As I grew up, I started pondering why we got a 'real' tree .. the tree was cut and eventually 'taken care of by the city' ( destroyed - if you will ! ). One year I bought a good quality fake tree -- and continued the decoration tradition in the same way.....my kids never asked me to get a real tree, they were happy with a fake one ( after all presents mattered a lot more ! )
What do people on this forum think of real tree vs a fake tree?
Posted by Parent, a resident of the Palo Verde neighborhood, on Dec 21, 2006 at 10:26 am
In our house it is the traditions that are important, not the tree. We have a very cheap tree bought the first year we were married at a store going out of business with some tacky ornaments (money was crucial then). Each year since then we say we will throw it out and buy a tasteful artificial tree, but our children don't want to. They associate the bent top, some of the tacky decorations, and the fact that the tree lives in a battered box in a corner of our garage, as part of Christmas. There is a security that Christmas will happen again as we carefully pack up in January and ask everyone "what they remembered most" about the Christmas just passed. Then we talk about what is going to happen in the coming year before the tree comes out again, everyone will be a year older, new grade at school, summer fun, etc. Sometimes, they write a note and put it into the tree box so that they can see what they were anticipating and laugh about it when they see it again next December. It seems to "close" Christmas nicely and it lets the little ones know that Christmas will come again.

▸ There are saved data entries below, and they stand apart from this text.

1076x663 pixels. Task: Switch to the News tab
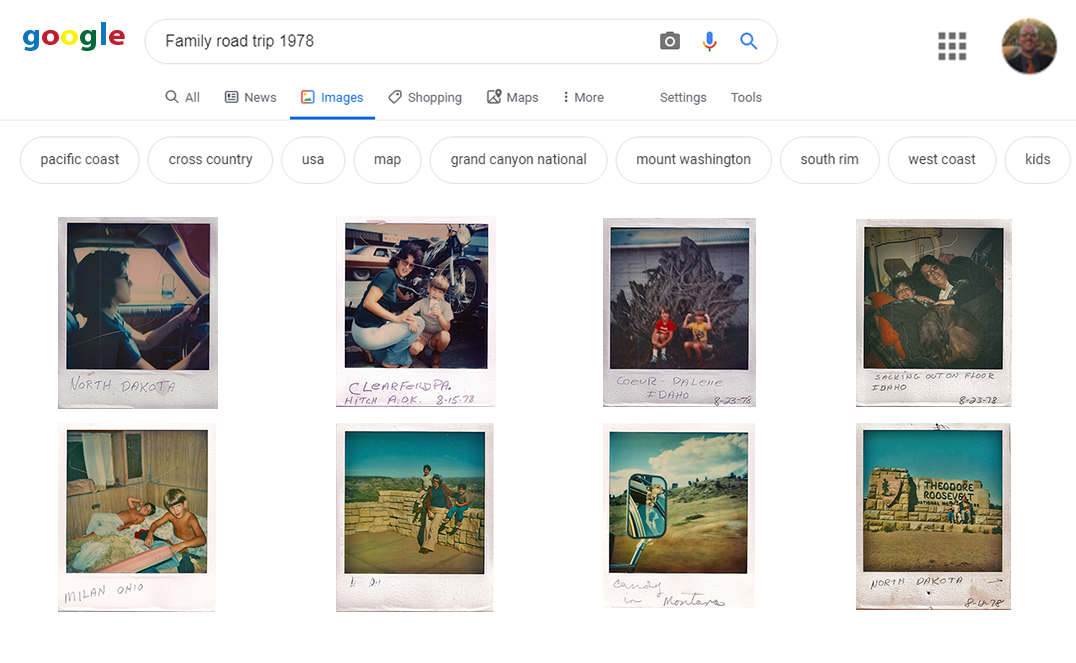(x=250, y=97)
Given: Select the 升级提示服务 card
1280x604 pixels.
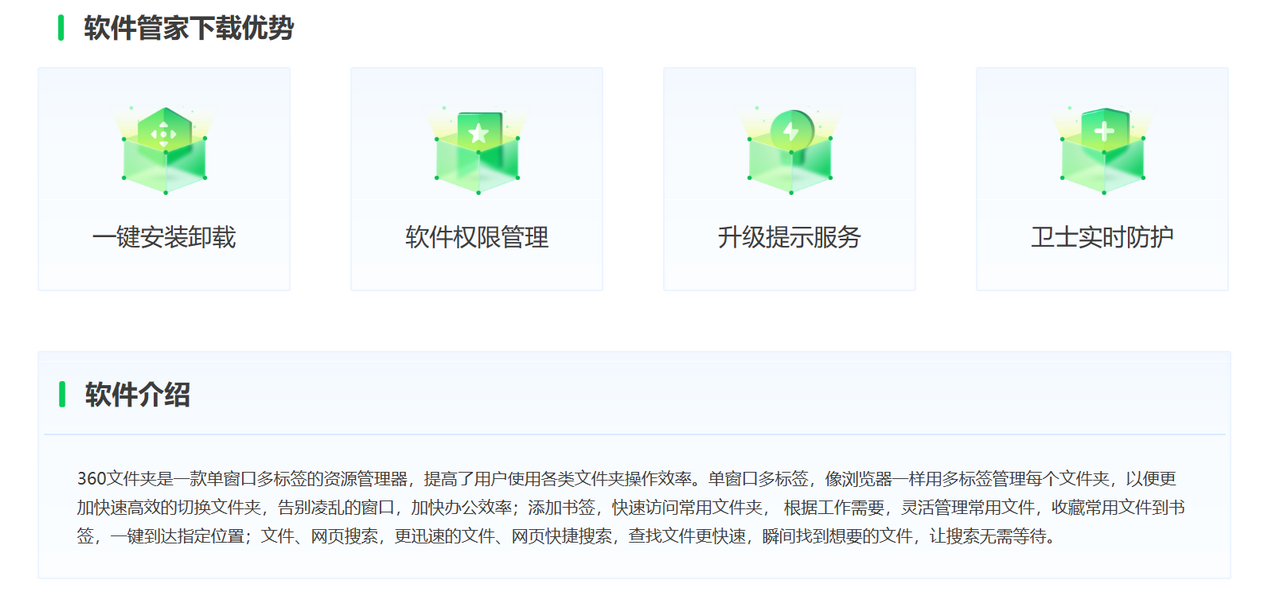Looking at the screenshot, I should [789, 178].
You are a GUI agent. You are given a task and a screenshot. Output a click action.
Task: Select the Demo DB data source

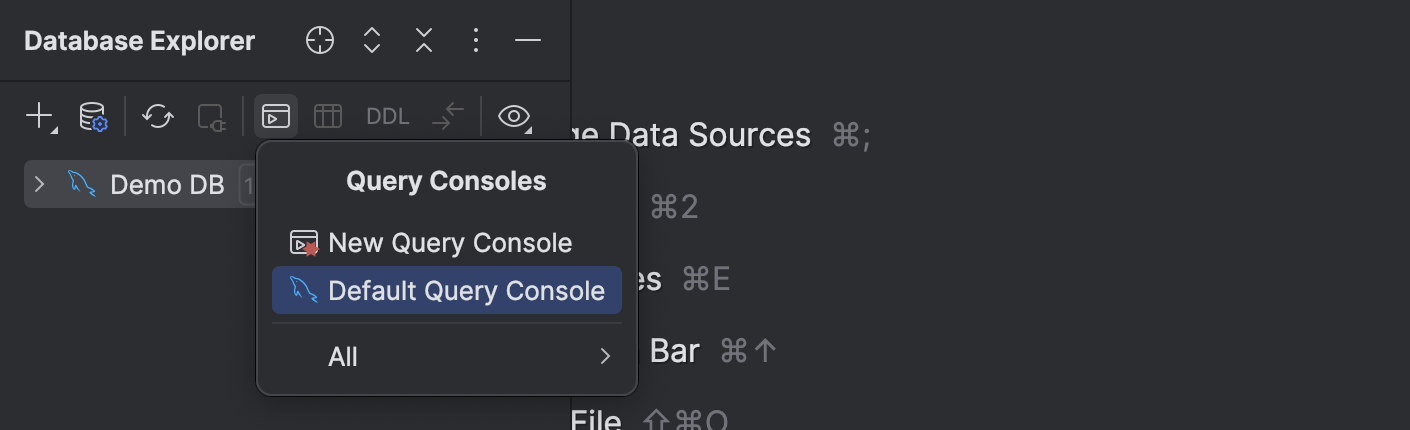166,185
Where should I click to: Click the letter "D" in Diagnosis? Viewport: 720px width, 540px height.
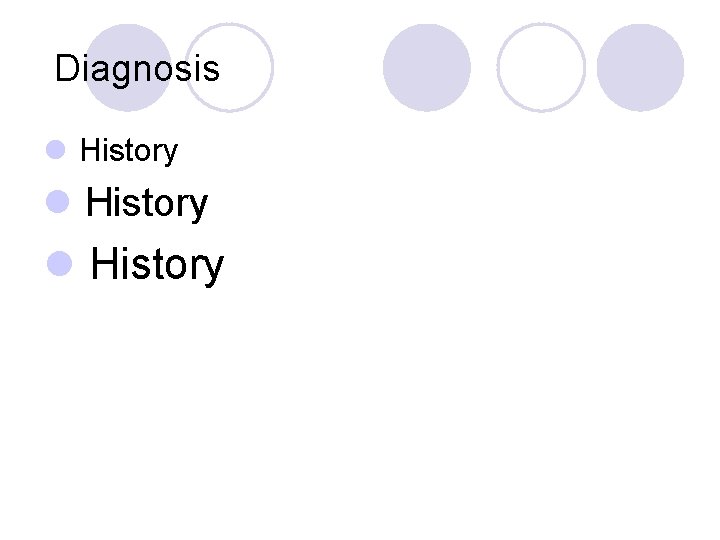click(67, 68)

Another thing we do is to put our cards in a box near the table and every day at dinner time we take out one or two cards and talk about our memories of that family. Sometimes it is someone the kids know and we can laugh together about memories with them. Other times it is people that the kids don't know, old college friends of ours or something, and we spend time telling the kids stories of what we did with them. It is something else that has become quite important to them as an after Christmas tradition. To try and do this on the run up to Christmas when cards come in loads at a time is too much, but letting it trickle through January is much more fun.
Posted by Mike, a resident of the Crescent Park neighborhood, on Dec 24, 2006 at 1:32 pm
We still get a real tree each year. Some of us, like me for instance, have a hard time adjusting to updated and more convenient things. I still use logs in the fireplace instead of gas.
Getting a real tree is an important tradition for us. The individual differences in trees that mark them as real, the smell of fresh evergreen and the supple branches all contribute to the experience. For me getting the tree and decorating it is basically like running a retrospective video of happy childhood Christmas past and the very special memories they invoke.
We do buy our tree from the Sea Scouts lot on El Camino in Palo Alto. Even though their prices are not low, we also know the money is going to a good cause.